Looking back into my teenage years, I could never imagine not being able to learn or read books. I came from a parent who was a teacher, so, it was a given. In essence, I took my education for granted.
This is why I admire Malala and her father so much. For them, education is highly important and they stood up without fear so all could learn.
From the very first time I heard Malala's story, I have wanted to read about her and know more about her. Isn't ironic that I finally have had the opportunity to read and review this children's book about her? Think about it, at the point that she began to stand up against the Taliban, she would not even have been able to read this book about herself. Wow!
I found it interesting that she wrote scientific formulas in henna on her arms just so she could keep learning. I also thought it was interesting that of all the things she received in the hospital, that her prized possessions were her books and a couple of shawls.That is what I call continued education and the desire to learn.
I also loved that her father reopened the school for boy and girls after they were able to return from exile. His continued support of his daughter in a world where women have no standing is admirable.
The illustrations only enhance what is already and excellent book. The colors are muted are appropriate for the subject matter.
As a whole, the book is straightforward and honest. It packs and punch and leave the reader wanting to take action. Excellent book!

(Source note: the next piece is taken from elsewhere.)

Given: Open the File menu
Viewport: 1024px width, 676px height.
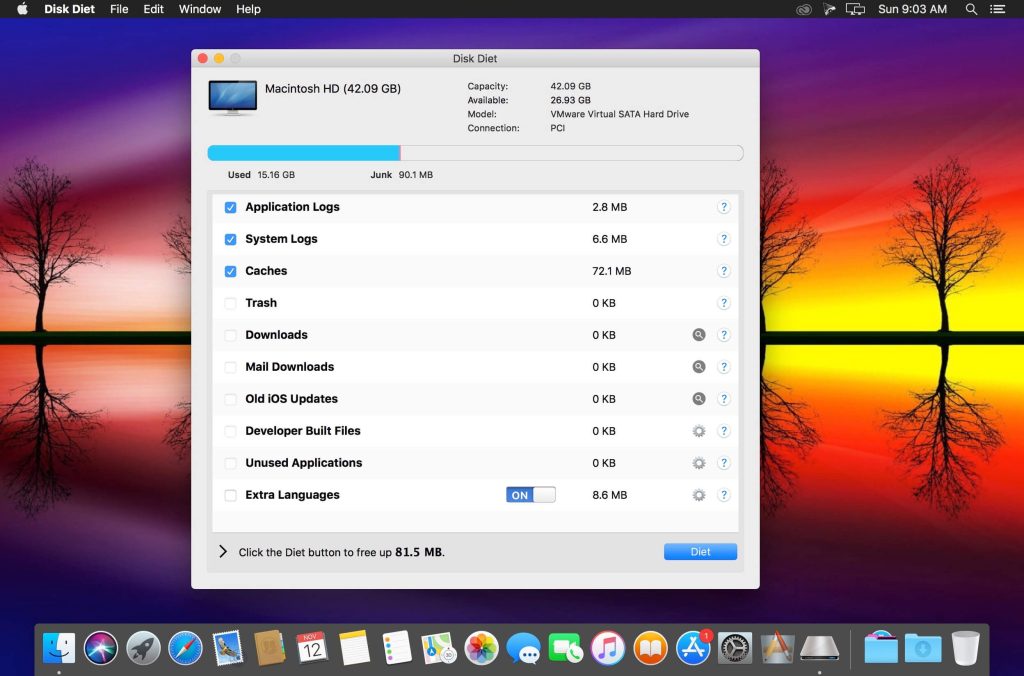Looking at the screenshot, I should click(119, 9).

Disclosure: I received a copy of this book from the publisher for free. The views expressed here are 100% my own and may differ from yours. This review is also part of the Multicultural Book Day posting which as of this review, takes place Jan.27, 2017. Book activities and further information is attached below. ~ M.M. Hudson aka Naila Moon
Where to find the author:
Rebecca Langston-George is a middle school language arts teacher who also trains teachers in writing instruction. Her articles, poetry and puzzles have appeared in many children’s magazines. When she’s not at the keyboard Rebecca volunteers for the local chapter of the Society of Children’s Book Writers and Illustrators (SCBWI). She is also a past president of the Kern Reading Association. The granddaughter of a fabulous flapper, Rebecca lives in Bakersfield, California. Amazon Facebook
Janna Rose Bock is a freelance illustrator in Long Beach, California. She earned a BFA in illustration from California State University, Long Beach, and later continued her education at Concept Design Academy in Pasadena. She specializes in digital illustration and whimsical stylized illustrations.
Activities for further extension of this book:
1. Donate to the Malala Fund
Inspired by co-founders Malala and Ziauddin Yousafzai, Malala Fund’s goal is to enable girls to complete 12 years of safe, quality education so that they can achieve their potential and be positive change-makers in their families and communities. We work with partners all over the world helping to empower girls and amplify their voices; we invest in local education leaders and programs; and we advocate for more resources for education and safe schools for every child.
2. Tweet to Malala and keep up with what she is currently doing. @MalalaFund
3. Be a pen pal to another girl from another country. You could talk about what it is like to be in your school, what you are studying, draw pictures, send each other photos, always sign your name.
4. Watch Malala's speech to the United Nations upon accepting her Peace prize.